Early Rural Internet Options
It was 1999, and dial up was my only means of connection to the internet. I lived in Woolwich, within yards of where I do now. Cable internet ran down the highway, but that was miles from where I was located. The town had an agreement with the local cable company – if you use our poles to pass through, you have to provide broadband to the residents. However in the fine print of the contract was something called a density requirement. The cable provider was only required to construct cable where there were a certain number of houses per mile. Since I lived in a scarcely populated section of town, my area did not meet the requirement. Neighbors petitioned for the provider to run cable, only to be met with red tape, guidelines and statistics.
My reasons for desiring high speed internet were legitimate, albeit childish at the time. As a young man I played online games that required it. Dial up didn’t cut it, and my scores reflected this. Beyond that, my ability to work was severely limited. Email, internet research and remote access were limited at best. I was in college and had a small web design firm, so my daily activities relied on having adequate bandwidth.
The Advent of High Speed Internet
However there was hope. A small provider based in Bath offered wireless high speed internet that could reach miles outside the city. I purchased the equipment and rented a bucket loader to mount the receiver in a tree outside my house. After some effort, I was able to secure a 20ft tall antenna to a pine tree and aim the receiver towards Bath. It worked great! Finally, I had a high speed internet connection to my home. My gaming scores soared, and my work output skyrocketed (although not at the same rate – hey I was 23, I had better things to do!). Although it wasn’t pretty, and tended to go out when the wind blew, it was night and day compared to what I had previously.
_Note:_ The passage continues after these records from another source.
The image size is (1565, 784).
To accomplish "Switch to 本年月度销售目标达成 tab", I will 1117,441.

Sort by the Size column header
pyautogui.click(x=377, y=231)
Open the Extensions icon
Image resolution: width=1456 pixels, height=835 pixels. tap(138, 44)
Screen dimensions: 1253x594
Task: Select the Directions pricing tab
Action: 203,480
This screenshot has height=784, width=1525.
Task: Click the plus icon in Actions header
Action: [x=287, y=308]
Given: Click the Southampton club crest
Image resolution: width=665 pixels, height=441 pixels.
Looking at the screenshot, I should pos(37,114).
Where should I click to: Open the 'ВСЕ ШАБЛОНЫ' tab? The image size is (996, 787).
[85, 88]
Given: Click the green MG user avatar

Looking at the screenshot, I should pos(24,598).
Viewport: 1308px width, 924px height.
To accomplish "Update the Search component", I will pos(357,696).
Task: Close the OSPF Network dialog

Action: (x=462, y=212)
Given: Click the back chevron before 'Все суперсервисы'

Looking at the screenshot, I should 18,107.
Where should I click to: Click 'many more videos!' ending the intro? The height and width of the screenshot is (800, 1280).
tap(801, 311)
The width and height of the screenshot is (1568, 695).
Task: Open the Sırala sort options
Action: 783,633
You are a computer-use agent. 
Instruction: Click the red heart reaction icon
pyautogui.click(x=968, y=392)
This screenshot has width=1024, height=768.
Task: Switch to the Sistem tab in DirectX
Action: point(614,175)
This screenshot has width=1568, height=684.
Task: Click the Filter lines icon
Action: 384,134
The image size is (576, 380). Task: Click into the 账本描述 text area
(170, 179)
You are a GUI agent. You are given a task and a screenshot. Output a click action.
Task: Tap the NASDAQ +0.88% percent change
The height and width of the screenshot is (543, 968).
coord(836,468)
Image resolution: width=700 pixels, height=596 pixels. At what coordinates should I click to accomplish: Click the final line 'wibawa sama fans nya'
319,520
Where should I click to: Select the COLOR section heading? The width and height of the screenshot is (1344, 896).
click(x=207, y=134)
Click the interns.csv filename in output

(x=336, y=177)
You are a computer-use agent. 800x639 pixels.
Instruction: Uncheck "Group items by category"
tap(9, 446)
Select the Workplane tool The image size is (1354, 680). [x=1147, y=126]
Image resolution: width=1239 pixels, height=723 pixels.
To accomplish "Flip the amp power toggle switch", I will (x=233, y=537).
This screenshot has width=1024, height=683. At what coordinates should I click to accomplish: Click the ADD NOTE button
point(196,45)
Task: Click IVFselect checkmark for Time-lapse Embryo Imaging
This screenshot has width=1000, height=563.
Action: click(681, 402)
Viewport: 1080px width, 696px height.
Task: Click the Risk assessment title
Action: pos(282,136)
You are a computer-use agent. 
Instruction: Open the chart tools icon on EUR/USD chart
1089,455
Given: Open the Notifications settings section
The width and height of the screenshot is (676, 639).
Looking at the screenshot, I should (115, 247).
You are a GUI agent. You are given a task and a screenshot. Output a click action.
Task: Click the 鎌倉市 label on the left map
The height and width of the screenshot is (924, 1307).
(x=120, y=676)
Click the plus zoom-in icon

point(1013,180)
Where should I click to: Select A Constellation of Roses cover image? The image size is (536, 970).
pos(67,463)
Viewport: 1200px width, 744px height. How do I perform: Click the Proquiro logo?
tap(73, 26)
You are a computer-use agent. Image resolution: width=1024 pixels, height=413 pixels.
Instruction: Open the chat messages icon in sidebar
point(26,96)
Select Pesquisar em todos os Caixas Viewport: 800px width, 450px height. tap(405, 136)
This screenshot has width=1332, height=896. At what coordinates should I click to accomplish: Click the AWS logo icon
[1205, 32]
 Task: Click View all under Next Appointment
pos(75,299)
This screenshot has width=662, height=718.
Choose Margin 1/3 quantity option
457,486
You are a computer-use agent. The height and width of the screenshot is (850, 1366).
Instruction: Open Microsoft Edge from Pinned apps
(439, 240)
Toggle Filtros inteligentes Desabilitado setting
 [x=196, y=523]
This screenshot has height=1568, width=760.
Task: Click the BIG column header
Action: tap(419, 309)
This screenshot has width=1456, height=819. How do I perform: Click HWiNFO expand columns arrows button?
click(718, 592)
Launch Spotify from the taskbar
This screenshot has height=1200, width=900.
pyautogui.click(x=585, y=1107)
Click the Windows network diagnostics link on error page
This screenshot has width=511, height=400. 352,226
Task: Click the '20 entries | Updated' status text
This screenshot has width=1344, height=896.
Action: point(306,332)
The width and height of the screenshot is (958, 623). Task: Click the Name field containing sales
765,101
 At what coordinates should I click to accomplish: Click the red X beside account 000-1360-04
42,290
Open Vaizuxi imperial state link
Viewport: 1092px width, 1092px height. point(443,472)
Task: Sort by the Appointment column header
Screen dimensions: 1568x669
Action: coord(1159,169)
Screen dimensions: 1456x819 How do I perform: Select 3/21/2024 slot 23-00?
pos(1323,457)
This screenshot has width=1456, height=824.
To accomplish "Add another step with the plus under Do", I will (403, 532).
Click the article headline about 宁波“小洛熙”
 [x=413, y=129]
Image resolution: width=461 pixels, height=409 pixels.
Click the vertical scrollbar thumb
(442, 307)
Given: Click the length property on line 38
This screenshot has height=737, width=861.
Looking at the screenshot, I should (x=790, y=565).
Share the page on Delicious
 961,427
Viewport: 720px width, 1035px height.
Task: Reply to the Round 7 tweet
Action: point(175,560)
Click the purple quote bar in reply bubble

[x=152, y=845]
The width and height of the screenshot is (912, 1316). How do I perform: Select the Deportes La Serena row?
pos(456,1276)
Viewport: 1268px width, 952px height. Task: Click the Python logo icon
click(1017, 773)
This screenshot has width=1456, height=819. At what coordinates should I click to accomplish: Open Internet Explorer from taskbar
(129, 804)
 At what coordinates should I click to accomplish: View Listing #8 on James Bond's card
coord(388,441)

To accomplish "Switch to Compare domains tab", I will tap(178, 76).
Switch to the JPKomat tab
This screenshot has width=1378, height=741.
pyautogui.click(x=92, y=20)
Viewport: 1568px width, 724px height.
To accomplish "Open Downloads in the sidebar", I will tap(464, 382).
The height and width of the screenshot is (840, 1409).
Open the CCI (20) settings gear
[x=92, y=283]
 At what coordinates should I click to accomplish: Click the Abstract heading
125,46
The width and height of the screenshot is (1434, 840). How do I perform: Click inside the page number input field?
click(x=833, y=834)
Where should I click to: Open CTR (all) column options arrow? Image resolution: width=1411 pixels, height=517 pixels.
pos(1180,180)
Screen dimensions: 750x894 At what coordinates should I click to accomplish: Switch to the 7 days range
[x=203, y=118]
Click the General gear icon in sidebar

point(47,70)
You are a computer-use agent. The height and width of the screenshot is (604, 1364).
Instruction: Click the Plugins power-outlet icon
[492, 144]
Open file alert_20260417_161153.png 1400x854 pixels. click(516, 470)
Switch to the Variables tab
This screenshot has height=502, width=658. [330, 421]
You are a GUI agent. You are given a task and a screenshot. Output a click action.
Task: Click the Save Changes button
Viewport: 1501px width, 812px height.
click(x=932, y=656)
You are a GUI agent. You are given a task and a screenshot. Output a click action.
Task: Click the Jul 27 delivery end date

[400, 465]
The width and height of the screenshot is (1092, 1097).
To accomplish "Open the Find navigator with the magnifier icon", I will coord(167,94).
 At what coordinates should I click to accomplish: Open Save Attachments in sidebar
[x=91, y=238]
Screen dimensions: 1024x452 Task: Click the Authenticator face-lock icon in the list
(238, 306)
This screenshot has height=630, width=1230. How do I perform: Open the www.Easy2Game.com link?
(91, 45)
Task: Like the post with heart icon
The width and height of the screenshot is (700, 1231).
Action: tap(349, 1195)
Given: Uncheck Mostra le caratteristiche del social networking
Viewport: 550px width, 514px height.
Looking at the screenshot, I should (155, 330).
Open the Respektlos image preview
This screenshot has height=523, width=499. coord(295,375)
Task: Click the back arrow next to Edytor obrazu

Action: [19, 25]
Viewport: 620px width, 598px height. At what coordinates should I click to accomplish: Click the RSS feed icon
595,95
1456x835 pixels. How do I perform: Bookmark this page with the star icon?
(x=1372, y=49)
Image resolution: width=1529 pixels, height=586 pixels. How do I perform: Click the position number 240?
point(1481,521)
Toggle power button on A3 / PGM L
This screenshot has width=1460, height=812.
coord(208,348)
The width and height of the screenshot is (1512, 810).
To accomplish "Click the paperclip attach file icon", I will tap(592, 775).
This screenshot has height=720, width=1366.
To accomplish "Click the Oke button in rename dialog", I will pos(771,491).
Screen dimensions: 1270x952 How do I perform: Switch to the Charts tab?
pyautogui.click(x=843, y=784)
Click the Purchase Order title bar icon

Broadband is rated by numbers which represent download speeds and upload speeds, also referred to as bandwidth. These numbers represent speeds measured by megabits per second (Mb or Mbps). For example, a 10Mb/5Mb connection represents 10 Megabits down and 5 Megabits up. Download is how fast you can retrieve information. Viewing a video, listening to a song, or even accessing a webpage uses download speeds. On the converse, sending information – an email, adding a picture to Facebook or video conferencing – consumes upload bandwidth. If you don’t have enough download or upload speeds, you’ll notice poor performance. Typically, download speeds are metered at a different rate than upload speeds – often much higher. This is because the average user consumes more download bandwidth, so providers focus their infrastructure and pricing based on this. Businesses, on the other hand, might use more upload bandwidth because they have different needs.
Redefining the Standard
Recently, ConnectME (the organization charged with regulating grant money for bandwidth initiatives in Maine) changed the definition of broadband. Now, broadband is defined as any connection with a minimum of 10Mb download and 10Mb upload. Why the change? Real internet, a connection you can actually do things with, has to be fast in order to provide the services businesses need. Previously, the definition was much smaller – and providers weren’t motivated to meet the growing need for speed.
I have customers that can’t get a connection faster than 25Mb down and 5Mb up. That doesn’t meet the definition of broadband. While this may be adequate for basic home use, anyone who hosts remote access, offers services to customers that require external access, or uploads information to vendors will suffer with this limited connection. Since Maine is such a rural state, it can be difficult and expensive for providers to run cabling and install the expensive infrastructure needed to support fast connectivity. Businesses in Maine need faster high speed internet in order to compete in the world market, and it has to be affordable.